Problem Description
Given a string s, find the longest "happy prefix". A happy prefix is defined as a non-empty prefix which is also a suffix of s, excluding the string itself. If no such prefix exists, return an empty string.
Key Insights
- The problem can be solved efficiently by leveraging techniques used in string matching algorithms.
- A key method is to compute the prefix function (also known as pi array) from the KMP (Knuth-Morris-Pratt) algorithm.
- The value at the last index of the pi array corresponds to the length of the longest prefix that is also a suffix (excluding the whole string).

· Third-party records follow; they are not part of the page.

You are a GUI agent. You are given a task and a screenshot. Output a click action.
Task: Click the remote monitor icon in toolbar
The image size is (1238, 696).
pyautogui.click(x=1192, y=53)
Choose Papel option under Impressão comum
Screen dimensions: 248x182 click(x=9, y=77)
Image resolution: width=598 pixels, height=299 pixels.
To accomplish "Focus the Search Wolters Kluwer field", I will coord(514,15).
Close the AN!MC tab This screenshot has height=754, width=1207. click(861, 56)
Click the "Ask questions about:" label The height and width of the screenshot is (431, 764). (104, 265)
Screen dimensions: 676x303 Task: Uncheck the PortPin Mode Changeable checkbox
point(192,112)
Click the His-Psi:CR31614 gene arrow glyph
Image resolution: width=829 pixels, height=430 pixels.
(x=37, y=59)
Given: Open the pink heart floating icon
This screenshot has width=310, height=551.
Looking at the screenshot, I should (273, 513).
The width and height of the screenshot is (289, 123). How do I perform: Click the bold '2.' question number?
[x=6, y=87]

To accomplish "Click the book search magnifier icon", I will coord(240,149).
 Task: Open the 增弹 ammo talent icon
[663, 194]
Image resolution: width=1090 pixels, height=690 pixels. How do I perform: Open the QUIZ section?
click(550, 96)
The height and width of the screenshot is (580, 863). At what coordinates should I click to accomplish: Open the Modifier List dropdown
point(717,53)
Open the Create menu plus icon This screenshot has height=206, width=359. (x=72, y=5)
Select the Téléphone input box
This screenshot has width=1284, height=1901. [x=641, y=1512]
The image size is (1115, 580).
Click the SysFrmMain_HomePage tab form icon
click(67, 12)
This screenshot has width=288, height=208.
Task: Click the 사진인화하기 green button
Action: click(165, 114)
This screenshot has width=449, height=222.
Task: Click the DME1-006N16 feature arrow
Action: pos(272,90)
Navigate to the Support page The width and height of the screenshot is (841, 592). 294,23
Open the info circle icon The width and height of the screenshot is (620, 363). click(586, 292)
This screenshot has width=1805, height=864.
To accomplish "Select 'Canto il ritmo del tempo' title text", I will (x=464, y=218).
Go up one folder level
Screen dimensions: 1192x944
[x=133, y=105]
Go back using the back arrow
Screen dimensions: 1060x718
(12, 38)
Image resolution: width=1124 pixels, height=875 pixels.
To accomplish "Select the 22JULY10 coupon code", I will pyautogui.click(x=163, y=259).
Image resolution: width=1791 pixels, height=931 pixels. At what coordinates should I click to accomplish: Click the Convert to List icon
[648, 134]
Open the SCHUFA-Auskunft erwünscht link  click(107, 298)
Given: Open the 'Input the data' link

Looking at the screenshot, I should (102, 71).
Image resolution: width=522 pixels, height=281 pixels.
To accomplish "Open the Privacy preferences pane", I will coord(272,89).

- An alternative approach is to use a rolling hash technique, but the KMP prefix function is more straightforward and has a linear time complexity.
Space and Time Complexity
Time Complexity: O(n), where n is the length of s
Space Complexity: O(n), for storing the prefix function
Solution
We use the KMP prefix function to solve this problem:
- Initialize an array pi of size n (length of s) with zeros.
- Iterate through the string from the second character, and update the pi array which keeps track of the longest proper prefix which is also a suffix for each substring ending at that index.
- The value at pi[n-1] gives the length of the longest happy prefix.
- Return the substring from the beginning of s up to that length. The algorithm ensures that we only traverse the string once with extra space proportional to n.